Most stock markets across the globe closed lower compared to the past week as investors braced for the US elections and further uncertainty from rising Covid19 cases. European markets recovered towards end of the week on better-than-expected earnings numbers, especially from financial stocks. Regional markets mirrored their global counterparts, with Egypt declining the most (-3%). On the currency front, the euro and pound gained, the latter on last-minute negotiations continuing with the EU. Oil prices fell on concerns about declining demand while gold gained.
Weekly % changes for last week (22-23 Oct) from 15th Oct (regional) and 16th Oct (international).

Global Developments

  • Housing starts increased by 1.9% mom to 1.415mn in Sep, registering gains in single-family house construction. Building permits grew by 5.2% mom to 1.553mn in Sep, the highest since Mar 2007; there was a higher preference for single-family units (+7.8% to 1.119mn) versus multifamily structures (-0.9% to 434k units).
  • Existing home sales increased to a new 14-year high, up 9.4% mom and 21% yoy to 6.54mn in Sep, also marking the 4th consecutive month of higher sales. The median price for previously owned homes climbed 14.8% yoy to USD 311,800 while total inventory shrank by 1.3% to 1.47mn – supporting just 2.7 more months of sales under the current pace.
  • Markit flash composite PMI output index in US jumped to a 21-month high of 55.5 in Oct (Sep: 54.3); manufacturing PMI edged up to 53.3 from Sep’s 53.2, with the acceleration in new orders coming from domestic clients as new export orders fell.
  • US Fed Beige book reported that the pace of economic activity in most parts of the country was “slight to modest”.
  • Initial jobless claims fell to 787k in the week ended Oct 17 – dropping below 800k for the first time since Mar – from a downwardly revised 842k the week before. Continuing claims declined once again by 02mn to a seasonally adjusted 8.37mn in the week ended Oct 10.

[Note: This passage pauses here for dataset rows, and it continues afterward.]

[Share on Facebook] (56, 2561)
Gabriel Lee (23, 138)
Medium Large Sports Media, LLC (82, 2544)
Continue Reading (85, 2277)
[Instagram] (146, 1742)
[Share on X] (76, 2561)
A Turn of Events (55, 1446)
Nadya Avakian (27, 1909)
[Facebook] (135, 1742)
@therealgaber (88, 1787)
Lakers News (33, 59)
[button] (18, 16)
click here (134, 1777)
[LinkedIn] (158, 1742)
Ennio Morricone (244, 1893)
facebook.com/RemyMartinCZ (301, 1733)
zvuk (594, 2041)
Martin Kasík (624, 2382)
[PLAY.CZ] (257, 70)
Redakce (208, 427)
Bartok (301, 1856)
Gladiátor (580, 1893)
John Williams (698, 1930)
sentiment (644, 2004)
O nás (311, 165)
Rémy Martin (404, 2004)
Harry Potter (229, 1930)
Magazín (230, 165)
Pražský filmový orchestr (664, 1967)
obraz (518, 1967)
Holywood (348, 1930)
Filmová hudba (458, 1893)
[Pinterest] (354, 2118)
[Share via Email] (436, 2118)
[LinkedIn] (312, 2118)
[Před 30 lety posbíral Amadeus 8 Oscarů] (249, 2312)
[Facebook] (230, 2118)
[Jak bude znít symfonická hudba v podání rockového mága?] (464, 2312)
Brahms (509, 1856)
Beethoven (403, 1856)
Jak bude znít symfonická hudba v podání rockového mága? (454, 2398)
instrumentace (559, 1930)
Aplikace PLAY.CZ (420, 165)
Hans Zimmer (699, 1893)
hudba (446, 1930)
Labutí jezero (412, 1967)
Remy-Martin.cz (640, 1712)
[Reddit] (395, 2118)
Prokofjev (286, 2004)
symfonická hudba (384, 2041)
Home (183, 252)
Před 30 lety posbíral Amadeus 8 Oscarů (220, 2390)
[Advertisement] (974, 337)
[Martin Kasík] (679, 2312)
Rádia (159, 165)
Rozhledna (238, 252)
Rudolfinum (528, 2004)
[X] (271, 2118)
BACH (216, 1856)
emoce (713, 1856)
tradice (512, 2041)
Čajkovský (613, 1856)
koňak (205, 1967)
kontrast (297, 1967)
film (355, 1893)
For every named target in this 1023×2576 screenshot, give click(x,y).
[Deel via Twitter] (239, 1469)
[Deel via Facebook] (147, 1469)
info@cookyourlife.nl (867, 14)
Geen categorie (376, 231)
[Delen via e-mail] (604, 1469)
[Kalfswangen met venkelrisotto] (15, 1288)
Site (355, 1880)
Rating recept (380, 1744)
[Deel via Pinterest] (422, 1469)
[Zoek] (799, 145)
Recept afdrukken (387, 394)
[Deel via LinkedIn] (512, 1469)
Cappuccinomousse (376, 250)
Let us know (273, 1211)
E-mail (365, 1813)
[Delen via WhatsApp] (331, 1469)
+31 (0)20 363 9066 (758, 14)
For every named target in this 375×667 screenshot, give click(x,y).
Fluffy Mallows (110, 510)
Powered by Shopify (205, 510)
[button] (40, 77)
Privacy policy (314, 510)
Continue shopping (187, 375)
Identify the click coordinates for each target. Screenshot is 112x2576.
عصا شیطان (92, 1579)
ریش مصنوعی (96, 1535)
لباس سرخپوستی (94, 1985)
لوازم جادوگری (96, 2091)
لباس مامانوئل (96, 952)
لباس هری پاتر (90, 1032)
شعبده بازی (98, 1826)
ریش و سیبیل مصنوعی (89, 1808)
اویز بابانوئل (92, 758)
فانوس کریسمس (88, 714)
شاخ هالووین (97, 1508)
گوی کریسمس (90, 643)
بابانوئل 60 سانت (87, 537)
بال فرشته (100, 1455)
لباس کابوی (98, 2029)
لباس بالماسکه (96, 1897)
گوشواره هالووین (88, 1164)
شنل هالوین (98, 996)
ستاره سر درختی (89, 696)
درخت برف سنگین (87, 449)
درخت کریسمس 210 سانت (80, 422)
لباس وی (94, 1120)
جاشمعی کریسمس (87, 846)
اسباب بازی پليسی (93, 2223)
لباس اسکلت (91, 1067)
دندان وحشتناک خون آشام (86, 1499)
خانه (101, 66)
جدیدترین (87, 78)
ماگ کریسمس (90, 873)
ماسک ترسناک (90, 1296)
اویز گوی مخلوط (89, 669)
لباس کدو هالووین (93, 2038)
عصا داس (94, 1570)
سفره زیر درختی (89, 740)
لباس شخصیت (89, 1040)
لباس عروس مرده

  • The divergence continues with German preliminary manufacturing PMI rising to 58 in Oct (Sep: 56.4) while services PMI fell below-50 (48.9 in Oct vs 50.6 in Sep). Composite PMI edged down to 54.5 from 54.7 the month before. In the services sector, though new business fell for the 1st time in 4 months, employment saw a 4th consecutive monthly rise in payroll numbers.
  • Composite PMI in the eurozone fell for a 3rd consecutive month in Oct, down to 49.4 from Sep’s 50.4, but Germany remained the bright spot amidst others that fell deeper into declines. The preliminary manufacturing PMI rose to 54.4 in Oct (Sep: 53.7) – a 26-month high, and new orders surging at the quickest since Jan 2018 – while services PMI remained below-50 (46.2 in Oct vs 48 in Sep).
  • Germany’s producer price index decreased by 1% yoy in Sep (Aug: -1.2% yoy), posting the 8th straight month of decline, thanks to a 3.3% drop in energy prices though prices for capital goods and durable consumer goods grew by 0.9% and 1.4% respectively.
  • Inflation in the UK rose by 0.4% mom and 0.5% yoy in Sep (Aug: 0.2% mom), driven by prices for leisure and cultural activities; core inflation rose to 1.3% from 0.9% in Aug. Retail price index grew by 1.1% yoy in Sep (Aug: 0.5%).
  • UK retail sales grew by 4.7% yoy and 1.5% mom in Sep, rising for the 5th straight month, on higher purchases of non-food items like DIY and garden supplies in addition to high grocery spending. Fuel was the only main sector to remain below Feb’s pre-pandemic level, with volume sales 8.6% lower in Sep when compared with Feb
  • Preliminary manufacturing PMI in the UK moved lower to 53.3 in Oct (Sep: 54.1), with weaker rises in output and new orders, while services PMI slowed to 52.3 vs Sep’s 56.1. In both sectors, the speed of recovery was the slowest for four months.
  • UK completed its first large post-Brexit trade deal after signing an agreement with Japan while negotiations resumed between the UK and EU, with the thorny issues of fishing rights in British waters, fair competition rules for business (subsidies) and dispute resolution mechanisms remaining on the agenda.
  • S&P revised Italy’s sovereign outlook to stable from negative while affirming its long- and short-term credit rating at “BBB/A-2”.

Asia Pacific:

  • China’s GDP grew by 4.9% yoy and 2.7% qoq in Q3 (Q2: 3.2% yoy and 11.7% qoq), supported by a rebound in consumption (adding 1.7 ppts to headline growth rate) while contribution from capital formation fell to less than 3ppts, in line with the pre-pandemic norm.
  • Industrial production in China expanded by 6.9% yoy in Sep (Aug: 5.6%) – the highest since Dec 2010 – with manufacturing up 7.6% vs Aug’s 6%. Fixed asset investment edged up by 0.8% yoy in the 9 months to Sep. Investments by centrally-administered SoEs of China in fixed assets grew by 11.3% yoy to USD 268.94bn in Jan-Sep. Retail sales grew by 3.3% yoy in Sep (Aug: 0.5%). The recent months have seen a rebound in cosmetics, jewelry and car sales, the more higher end consumer goods.
  • China’s one-year and five-year loan prime rates were left unchanged at 3.85% and 4.65% respectively at the latest PBoC meeting.
  • Flash composite PMI in Japan remained below-50 in Oct: with services PMI inching lower to 46.6 in the preliminary reading for Oct (Sep: 46.9) and manufacturing PMI up 1 point to 47, the composite reading nudged up by 0.1 to 46.7. External demand was weaker though employment remained broadly unchanged, while the government’s “Go to Campaign” was providing a boost to tourism services.
  • Japan’s imports dropped by 17.2% yoy in Sep (Aug: 20.8%) while exports declined by a smaller 9% (-14.8%), increasing the trade surplus to JPY 674.9bn (JPY 248.6bn).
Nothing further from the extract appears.